> **Instructions for the task**: Return all of the material, keeping each line exactly as it is.

> **Exercise material**:
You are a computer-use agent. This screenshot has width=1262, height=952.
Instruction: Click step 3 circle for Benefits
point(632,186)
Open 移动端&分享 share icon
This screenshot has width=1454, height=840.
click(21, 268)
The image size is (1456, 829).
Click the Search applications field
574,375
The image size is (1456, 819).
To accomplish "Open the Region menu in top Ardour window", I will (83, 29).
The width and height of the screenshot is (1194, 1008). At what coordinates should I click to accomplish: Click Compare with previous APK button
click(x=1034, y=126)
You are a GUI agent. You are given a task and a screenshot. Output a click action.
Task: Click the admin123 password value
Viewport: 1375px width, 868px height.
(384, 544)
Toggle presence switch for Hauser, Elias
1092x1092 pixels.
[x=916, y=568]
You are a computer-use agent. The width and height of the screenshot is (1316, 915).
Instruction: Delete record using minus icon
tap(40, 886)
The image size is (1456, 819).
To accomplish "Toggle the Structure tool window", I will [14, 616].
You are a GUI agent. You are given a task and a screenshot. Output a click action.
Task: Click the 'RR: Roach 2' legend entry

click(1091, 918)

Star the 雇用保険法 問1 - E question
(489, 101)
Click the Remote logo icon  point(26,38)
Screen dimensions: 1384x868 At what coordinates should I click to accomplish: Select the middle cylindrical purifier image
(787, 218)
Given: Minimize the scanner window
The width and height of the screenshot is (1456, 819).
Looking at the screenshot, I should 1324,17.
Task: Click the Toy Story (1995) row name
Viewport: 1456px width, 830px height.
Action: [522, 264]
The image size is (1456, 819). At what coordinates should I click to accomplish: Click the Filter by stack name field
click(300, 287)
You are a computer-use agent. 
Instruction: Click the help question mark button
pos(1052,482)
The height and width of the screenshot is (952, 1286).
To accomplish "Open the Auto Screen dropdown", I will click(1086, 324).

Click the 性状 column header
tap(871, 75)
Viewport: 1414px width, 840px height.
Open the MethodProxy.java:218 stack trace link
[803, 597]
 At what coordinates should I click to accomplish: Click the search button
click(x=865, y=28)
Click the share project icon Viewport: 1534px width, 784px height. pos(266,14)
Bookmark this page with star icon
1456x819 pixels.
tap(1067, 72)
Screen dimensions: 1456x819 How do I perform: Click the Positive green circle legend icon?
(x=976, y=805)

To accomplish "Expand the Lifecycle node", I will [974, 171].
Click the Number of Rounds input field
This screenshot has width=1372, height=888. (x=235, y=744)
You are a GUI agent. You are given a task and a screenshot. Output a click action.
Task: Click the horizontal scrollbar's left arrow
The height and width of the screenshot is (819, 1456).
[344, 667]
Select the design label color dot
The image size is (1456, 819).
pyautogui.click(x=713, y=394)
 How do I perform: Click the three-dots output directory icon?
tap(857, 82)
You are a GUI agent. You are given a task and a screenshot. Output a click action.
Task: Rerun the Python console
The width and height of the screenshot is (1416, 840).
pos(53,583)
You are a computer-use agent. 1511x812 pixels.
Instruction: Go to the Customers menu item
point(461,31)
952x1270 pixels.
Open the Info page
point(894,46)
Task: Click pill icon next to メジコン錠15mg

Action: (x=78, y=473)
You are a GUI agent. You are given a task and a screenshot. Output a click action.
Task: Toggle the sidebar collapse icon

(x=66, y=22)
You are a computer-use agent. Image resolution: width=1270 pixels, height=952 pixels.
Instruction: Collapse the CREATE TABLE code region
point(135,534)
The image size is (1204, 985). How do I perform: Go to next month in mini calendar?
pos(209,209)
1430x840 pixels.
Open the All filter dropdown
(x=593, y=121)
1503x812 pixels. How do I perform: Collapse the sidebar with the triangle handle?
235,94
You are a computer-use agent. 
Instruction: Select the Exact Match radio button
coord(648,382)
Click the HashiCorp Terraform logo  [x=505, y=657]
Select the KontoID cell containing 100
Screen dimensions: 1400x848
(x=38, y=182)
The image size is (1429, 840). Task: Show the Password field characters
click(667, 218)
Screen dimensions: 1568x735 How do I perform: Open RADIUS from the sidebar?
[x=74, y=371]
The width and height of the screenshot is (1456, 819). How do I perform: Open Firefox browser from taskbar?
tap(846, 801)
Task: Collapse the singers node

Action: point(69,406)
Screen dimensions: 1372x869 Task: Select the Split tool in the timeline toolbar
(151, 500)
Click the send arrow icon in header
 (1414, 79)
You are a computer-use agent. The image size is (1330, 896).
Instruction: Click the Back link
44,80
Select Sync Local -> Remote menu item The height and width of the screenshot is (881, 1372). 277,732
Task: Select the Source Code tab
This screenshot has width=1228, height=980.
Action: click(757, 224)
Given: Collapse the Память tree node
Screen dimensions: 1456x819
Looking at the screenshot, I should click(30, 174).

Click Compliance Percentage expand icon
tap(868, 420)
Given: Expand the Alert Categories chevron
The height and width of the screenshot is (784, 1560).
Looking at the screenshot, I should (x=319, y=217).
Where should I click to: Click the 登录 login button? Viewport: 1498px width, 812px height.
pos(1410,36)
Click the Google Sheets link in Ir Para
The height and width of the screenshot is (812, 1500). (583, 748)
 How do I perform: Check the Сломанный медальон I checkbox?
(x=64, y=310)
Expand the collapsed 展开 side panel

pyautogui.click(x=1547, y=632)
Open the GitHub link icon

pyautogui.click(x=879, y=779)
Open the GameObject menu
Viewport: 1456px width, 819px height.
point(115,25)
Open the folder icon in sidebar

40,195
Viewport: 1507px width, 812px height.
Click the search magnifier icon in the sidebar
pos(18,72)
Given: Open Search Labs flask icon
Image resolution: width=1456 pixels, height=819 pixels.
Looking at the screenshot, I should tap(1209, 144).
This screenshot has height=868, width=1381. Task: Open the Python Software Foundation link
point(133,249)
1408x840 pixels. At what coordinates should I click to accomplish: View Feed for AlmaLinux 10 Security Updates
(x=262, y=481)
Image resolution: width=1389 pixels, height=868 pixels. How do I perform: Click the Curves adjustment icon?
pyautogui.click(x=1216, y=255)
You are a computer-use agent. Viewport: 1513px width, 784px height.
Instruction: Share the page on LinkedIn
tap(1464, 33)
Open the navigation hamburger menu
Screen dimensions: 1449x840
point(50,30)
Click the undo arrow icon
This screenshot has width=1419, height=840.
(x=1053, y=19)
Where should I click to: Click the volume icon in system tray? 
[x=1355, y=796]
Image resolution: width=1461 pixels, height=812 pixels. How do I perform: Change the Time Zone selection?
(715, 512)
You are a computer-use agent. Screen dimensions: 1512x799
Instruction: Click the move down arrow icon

> **Solution**:
You are a computer-use agent. This screenshot has width=1262, height=952.
Instruction: Click step 3 circle for Benefits
point(632,186)
Open 移动端&分享 share icon
This screenshot has width=1454, height=840.
click(21, 268)
The image size is (1456, 829).
Click the Search applications field
574,375
The image size is (1456, 819).
To accomplish "Open the Region menu in top Ardour window", I will (83, 29).
The width and height of the screenshot is (1194, 1008). At what coordinates should I click to accomplish: Click Compare with previous APK button
click(x=1034, y=126)
You are a GUI agent. You are given a task and a screenshot. Output a click action.
Task: Click the admin123 password value
Viewport: 1375px width, 868px height.
(384, 544)
Toggle presence switch for Hauser, Elias
1092x1092 pixels.
[x=916, y=568]
You are a computer-use agent. The width and height of the screenshot is (1316, 915).
Instruction: Delete record using minus icon
tap(40, 886)
The image size is (1456, 819).
To accomplish "Toggle the Structure tool window", I will [14, 616].
You are a GUI agent. You are given a task and a screenshot. Output a click action.
Task: Click the 'RR: Roach 2' legend entry

click(1091, 918)

Star the 雇用保険法 問1 - E question
(489, 101)
Click the Remote logo icon  point(26,38)
Screen dimensions: 1384x868 At what coordinates should I click to accomplish: Select the middle cylindrical purifier image
(787, 218)
Given: Minimize the scanner window
The width and height of the screenshot is (1456, 819).
Looking at the screenshot, I should 1324,17.
Task: Click the Toy Story (1995) row name
Viewport: 1456px width, 830px height.
Action: [522, 264]
The image size is (1456, 819). At what coordinates should I click to accomplish: Click the Filter by stack name field
click(300, 287)
You are a computer-use agent. 
Instruction: Click the help question mark button
pos(1052,482)
The height and width of the screenshot is (952, 1286).
To accomplish "Open the Auto Screen dropdown", I will click(1086, 324).

Click the 性状 column header
tap(871, 75)
Viewport: 1414px width, 840px height.
Open the MethodProxy.java:218 stack trace link
[803, 597]
 At what coordinates should I click to accomplish: Click the search button
click(x=865, y=28)
Click the share project icon Viewport: 1534px width, 784px height. pos(266,14)
Bookmark this page with star icon
1456x819 pixels.
tap(1067, 72)
Screen dimensions: 1456x819 How do I perform: Click the Positive green circle legend icon?
(x=976, y=805)

To accomplish "Expand the Lifecycle node", I will [974, 171].
Click the Number of Rounds input field
This screenshot has width=1372, height=888. (x=235, y=744)
You are a GUI agent. You are given a task and a screenshot. Output a click action.
Task: Click the horizontal scrollbar's left arrow
The height and width of the screenshot is (819, 1456).
[344, 667]
Select the design label color dot
The image size is (1456, 819).
pyautogui.click(x=713, y=394)
 How do I perform: Click the three-dots output directory icon?
tap(857, 82)
You are a GUI agent. You are given a task and a screenshot. Output a click action.
Task: Rerun the Python console
The width and height of the screenshot is (1416, 840).
pos(53,583)
You are a computer-use agent. 1511x812 pixels.
Instruction: Go to the Customers menu item
point(461,31)
952x1270 pixels.
Open the Info page
point(894,46)
Task: Click pill icon next to メジコン錠15mg

Action: (x=78, y=473)
You are a GUI agent. You are given a task and a screenshot. Output a click action.
Task: Toggle the sidebar collapse icon

(x=66, y=22)
You are a computer-use agent. Image resolution: width=1270 pixels, height=952 pixels.
Instruction: Collapse the CREATE TABLE code region
point(135,534)
The image size is (1204, 985). How do I perform: Go to next month in mini calendar?
pos(209,209)
1430x840 pixels.
Open the All filter dropdown
(x=593, y=121)
1503x812 pixels. How do I perform: Collapse the sidebar with the triangle handle?
235,94
You are a computer-use agent. 
Instruction: Select the Exact Match radio button
coord(648,382)
Click the HashiCorp Terraform logo  [x=505, y=657]
Select the KontoID cell containing 100
Screen dimensions: 1400x848
(x=38, y=182)
The image size is (1429, 840). Task: Show the Password field characters
click(667, 218)
Screen dimensions: 1568x735 How do I perform: Open RADIUS from the sidebar?
[x=74, y=371]
The width and height of the screenshot is (1456, 819). How do I perform: Open Firefox browser from taskbar?
tap(846, 801)
Task: Collapse the singers node

Action: point(69,406)
Screen dimensions: 1372x869 Task: Select the Split tool in the timeline toolbar
(151, 500)
Click the send arrow icon in header
 (1414, 79)
You are a computer-use agent. The image size is (1330, 896).
Instruction: Click the Back link
44,80
Select Sync Local -> Remote menu item The height and width of the screenshot is (881, 1372). 277,732
Task: Select the Source Code tab
This screenshot has width=1228, height=980.
Action: click(757, 224)
Given: Collapse the Память tree node
Screen dimensions: 1456x819
Looking at the screenshot, I should click(30, 174).

Click Compliance Percentage expand icon
tap(868, 420)
Given: Expand the Alert Categories chevron
The height and width of the screenshot is (784, 1560).
Looking at the screenshot, I should (x=319, y=217).
Where should I click to: Click the 登录 login button? Viewport: 1498px width, 812px height.
pos(1410,36)
Click the Google Sheets link in Ir Para
The height and width of the screenshot is (812, 1500). (583, 748)
 How do I perform: Check the Сломанный медальон I checkbox?
(x=64, y=310)
Expand the collapsed 展开 side panel

pyautogui.click(x=1547, y=632)
Open the GitHub link icon

pyautogui.click(x=879, y=779)
Open the GameObject menu
Viewport: 1456px width, 819px height.
point(115,25)
Open the folder icon in sidebar

40,195
Viewport: 1507px width, 812px height.
Click the search magnifier icon in the sidebar
pos(18,72)
Given: Open Search Labs flask icon
Image resolution: width=1456 pixels, height=819 pixels.
Looking at the screenshot, I should tap(1209, 144).
This screenshot has height=868, width=1381. Task: Open the Python Software Foundation link
point(133,249)
1408x840 pixels. At what coordinates should I click to accomplish: View Feed for AlmaLinux 10 Security Updates
(x=262, y=481)
Image resolution: width=1389 pixels, height=868 pixels. How do I perform: Click the Curves adjustment icon?
pyautogui.click(x=1216, y=255)
You are a computer-use agent. Viewport: 1513px width, 784px height.
Instruction: Share the page on LinkedIn
tap(1464, 33)
Open the navigation hamburger menu
Screen dimensions: 1449x840
point(50,30)
Click the undo arrow icon
This screenshot has width=1419, height=840.
(x=1053, y=19)
Where should I click to: Click the volume icon in system tray? 
[x=1355, y=796]
Image resolution: width=1461 pixels, height=812 pixels. How do I perform: Change the Time Zone selection?
(715, 512)
You are a computer-use agent. Screen dimensions: 1512x799
Instruction: Click the move down arrow icon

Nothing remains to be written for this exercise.